The Department of Transportation may have just grounded delivery drones, effectively canceling Amazon's plan to deliver packages via drones.

The Federal Aviation Administration (FAA) released the first operational rules for commercial drone use, creating new regulations to better integrate unmanned aircraft safely into U.S. airspace. However, the rules seem to eliminate any chance of drone delivery systems currently in development.

The new rules require all drones to weigh less than 55 pounds and fly below 400 feet, which Amazon Prime Air is already said to comply with, but the big problem is dealing with the piloting of the drone. Another new rule requires pilots to keep the drone within their visual line of sight and for each pilot to have a remote pilot certificate. But Amazon's proposed drone system doesn't use pilots, instead relying on "sense and avoid" automation technology.

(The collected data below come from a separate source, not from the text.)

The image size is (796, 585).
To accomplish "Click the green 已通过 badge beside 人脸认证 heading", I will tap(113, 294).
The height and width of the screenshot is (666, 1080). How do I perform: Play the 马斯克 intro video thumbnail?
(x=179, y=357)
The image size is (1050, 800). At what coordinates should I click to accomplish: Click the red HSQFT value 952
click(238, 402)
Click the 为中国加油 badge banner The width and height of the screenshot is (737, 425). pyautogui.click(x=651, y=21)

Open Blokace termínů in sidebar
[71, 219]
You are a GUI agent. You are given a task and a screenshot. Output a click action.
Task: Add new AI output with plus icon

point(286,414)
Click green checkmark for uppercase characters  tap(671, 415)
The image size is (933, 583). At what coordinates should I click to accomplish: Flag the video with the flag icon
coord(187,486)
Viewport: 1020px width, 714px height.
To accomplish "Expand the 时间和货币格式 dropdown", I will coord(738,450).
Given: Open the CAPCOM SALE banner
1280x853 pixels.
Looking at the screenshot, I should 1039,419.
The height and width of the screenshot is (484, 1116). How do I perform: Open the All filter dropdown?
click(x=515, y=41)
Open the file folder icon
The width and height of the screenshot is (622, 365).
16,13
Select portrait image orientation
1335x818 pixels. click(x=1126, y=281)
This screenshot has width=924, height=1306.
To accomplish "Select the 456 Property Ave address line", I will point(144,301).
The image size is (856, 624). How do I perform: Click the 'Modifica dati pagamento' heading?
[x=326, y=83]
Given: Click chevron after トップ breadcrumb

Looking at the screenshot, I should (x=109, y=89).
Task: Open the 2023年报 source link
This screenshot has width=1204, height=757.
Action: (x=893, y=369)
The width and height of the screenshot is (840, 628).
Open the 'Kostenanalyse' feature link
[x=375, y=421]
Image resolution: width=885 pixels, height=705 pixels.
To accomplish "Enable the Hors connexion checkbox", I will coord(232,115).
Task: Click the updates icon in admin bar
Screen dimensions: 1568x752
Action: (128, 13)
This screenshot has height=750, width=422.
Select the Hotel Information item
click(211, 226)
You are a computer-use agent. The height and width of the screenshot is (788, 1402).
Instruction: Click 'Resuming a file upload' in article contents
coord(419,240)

Other rules may also effectively ground Amazon and other drone delivery programs, such as the FAA's prohibiting "flights over unprotected people on the ground who aren't directly participating in the UAS operation," which could imply private homes and neighborhoods entirely.

"This is a step in the right direction for the FAA," said Logan Campbell, the CEO of drone consulting firm Aerotas, before lamenting that delivery "is definitely getting left out in the cold with these rules. All of the long-distance stuff will clearly still have to wait."

"But this is just our first step," said FAA Administrator Michael Huerta in the press release. "We're already working on additional rules that will expand the range of operations."